As a first-generation college student, Billy worked and trained as a peer health educator, informing students about smoking cessation, drinking in moderation, and sexual assault awareness. These interactions with students and his trainings influenced his decision to pursue nursing and public health.

“Being a peer educator was one of the best experiences I had in college,” Billy says. “Not only did we learn about the psychosocial aspects of alcohol and drug use, but we also learned about the biology behind it, how our body metabolizes drugs, which I found really fascinating.”

Billy combined his interests in biology and societal inequities and completed his bachelor’s degree in political science and his advanced degrees in nursing and nursing research. The field of nursing allowed him to translate political theory into health practice. At NYU’s Rory Meyers College of Nursing, he worked as a research assistant on a National Institute on Aging grant examining elder mistreatment in primary care and dental clinics. His bilingual skills enabled him to interview Spanish-speaking patients at New York health clinics.
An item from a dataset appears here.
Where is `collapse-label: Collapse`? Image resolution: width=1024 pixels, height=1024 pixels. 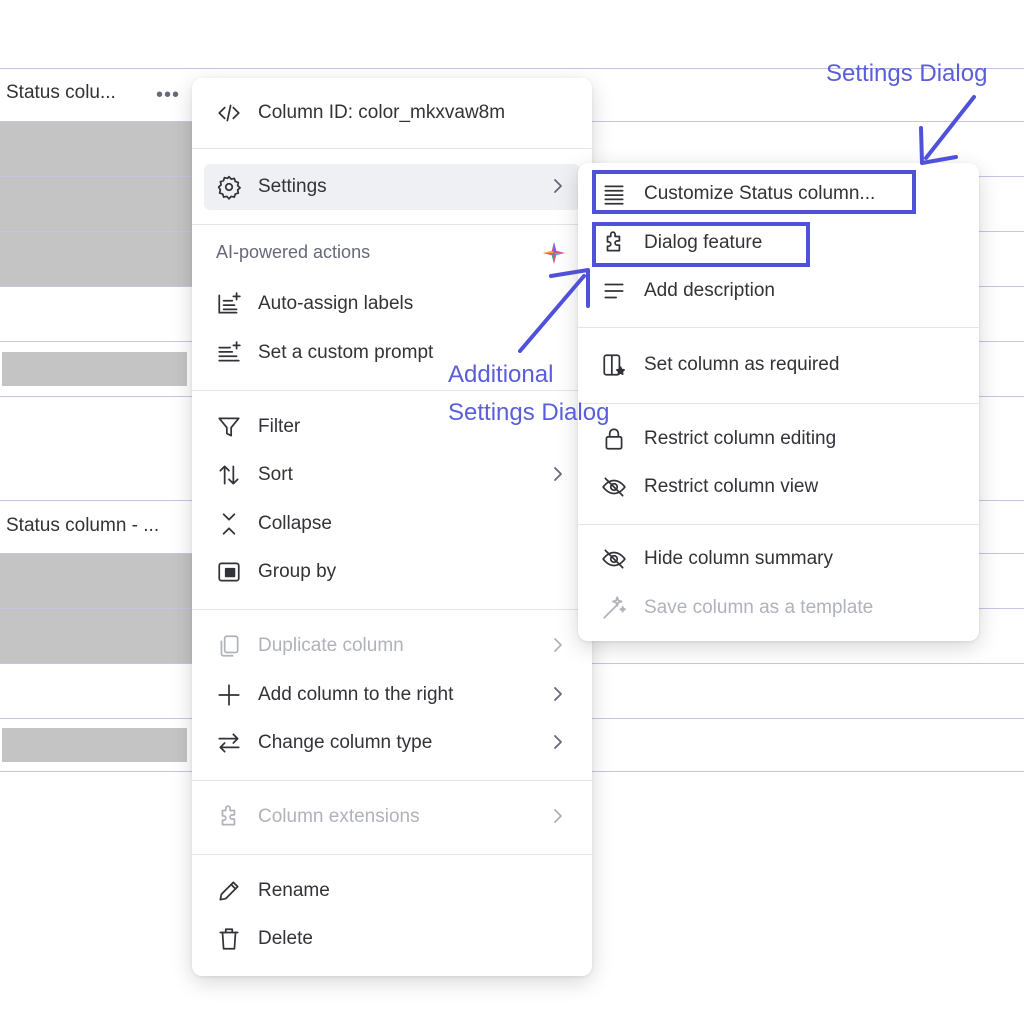 collapse-label: Collapse is located at coordinates (295, 524).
NYU is also where he met his longtime partner, Mike. They met as juniors when they were both resident assistants and peer educators at NYU residence halls. Mike is now a New York school teacher for children of deaf adults. Billy and Mike married at City Hall in March 2022.

Two men sitting side by side, smiling as they hold up their hands to show off their wedding rings.
Billy, left, and his husband Mike showing off their wedding rings after their marriage ceremony

Early Researcher of All of Us

Billy finished his Ph.D. in 2017 and joined Columbia University. Meanwhile, NIH’s All of Us Research Program was launching its effort to build a unique database of health information from more than one million people across the United States from diverse backgrounds. Billy was eager to leverage the data for his research and registered for access to the program’s data platform, the Researcher Workbench.
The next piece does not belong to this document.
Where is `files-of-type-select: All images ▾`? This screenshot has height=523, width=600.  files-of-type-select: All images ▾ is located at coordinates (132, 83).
“The All of Us Research Program is right up my alley, integrating psychosocial, behavioral, and biological data to better understand health disparities,” he said.

Billy is enthusiastic about the program’s launch of its initial set of genomic data, available to registered researchers through a “Controlled Tier.” This heightened level of access to the Workbench, which also includes more granular demographic data and electronic health record data, available to researchers who have taken additional steps and training.

Billy was one of the early researchers in the Controlled Tier, which is critical to his work and provides more detailed data on health conditions among sexual and gender minorities (SGM). He is currently building a study examining the baseline cardiovascular health disparities among participants who are SGM, compared with non-SGM adults.

“That’s what is so valuable about All of Us,” Billy said. “This program is longitudinal, so over the next 10 or 20 years, we can monitor the prevalence of participants’ chronic disease risk, like cardiovascular disease.” The All of Us genomic data, survey responses, and electronic health records all are valuable resources in providing insights into factors that may contribute to health disparities, he said.

“It’s important to study whether the disparities observed in sexual and gender minority people widen or narrow as they age,” Billy said. Ultimately, he hopes his research can lead to strategies for early prevention and diagnosis.

All of Us has given Billy the opportunity to collaborate with a community of scholars who share his deep commitment to documenting and analyzing health disparities. The goal of improving inclusion and diversity remains a work in progress, but it’s one that Billy fully intends to advance.